A foreclosure on a mortgage can be a devastating thing. There are no winners when a homeowner can no longer keep up the repayments on their property, because very rarely is the reason for this solely the blame of the individual…
Mass foreclosures speak of wider economic ills, or financial mismanagement at a national scale. Indeed, many economists are sure that it was the subprime mortgage crisis of the USA in 2007-08 that precipitated the global economic crash. When it emerged that average Americans had been largely mis-sold the dream of home ownership on a massive scale, the whole structure of credit-based trust that had underpinned the property industry up to that point came tumbling down.
In Spain, the fallout was dramatic, leaving thousands of people jobless, then homeless, then in severe debt to the banks; banks that suddenly became the largest landlords in history, saddled with overpriced homes that nobody could afford to – let alone want to – buy.

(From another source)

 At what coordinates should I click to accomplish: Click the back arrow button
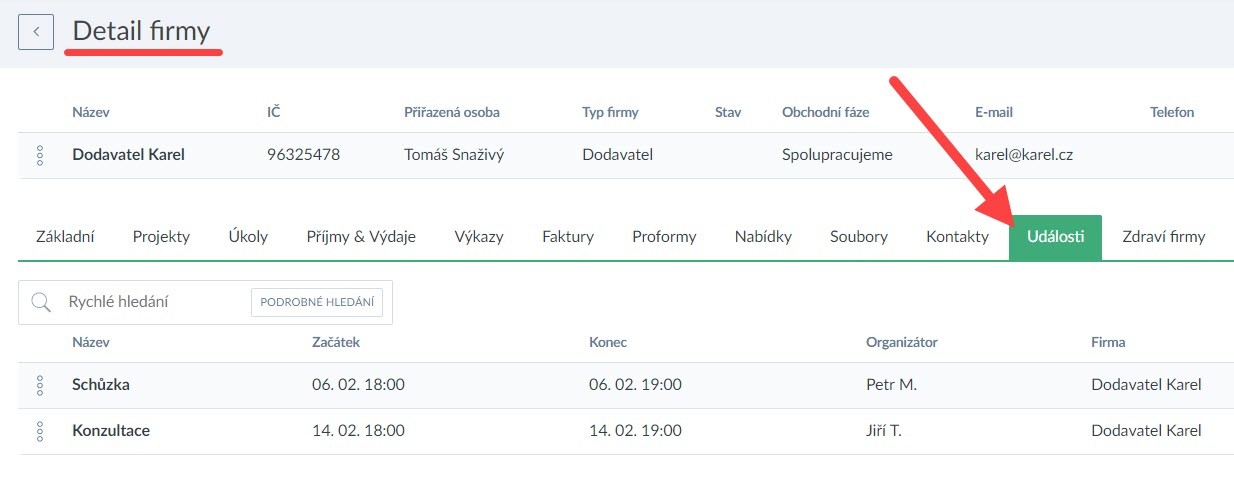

That was then, but today is a different, happier time. While foreclosures are unlikely to disappear altogether, the fact that 2017 saw a 37.8% reduction in the amount of foreclosed mortgages in Spain is extremely encouraging indeed.
It is a reduction that speaks of rising job security, improving wages, a more sober, sensible but confident banking industry, and a property market that has learned from the lessons of the past and enacted a series of checks and balances to ensure that growth is maintained at a stable rate.
The data from the Spanish judiciary reveals just over 30,000 foreclosure proceedings were initiated last year, which is the lowest number since 2008 – the year of the economic crash. This figure is a third of the amount seen in 2009 and 2010, when Spain’s courts dealt with a massive 93,000 foreclosures in both of those years.
And even more encouraging is the reduced number of evictions enacted: in 2017, just 22,330 homeowners were handed eviction notices due to failure to maintain mortgage repayments – a decrease of 15.4% on the previous year.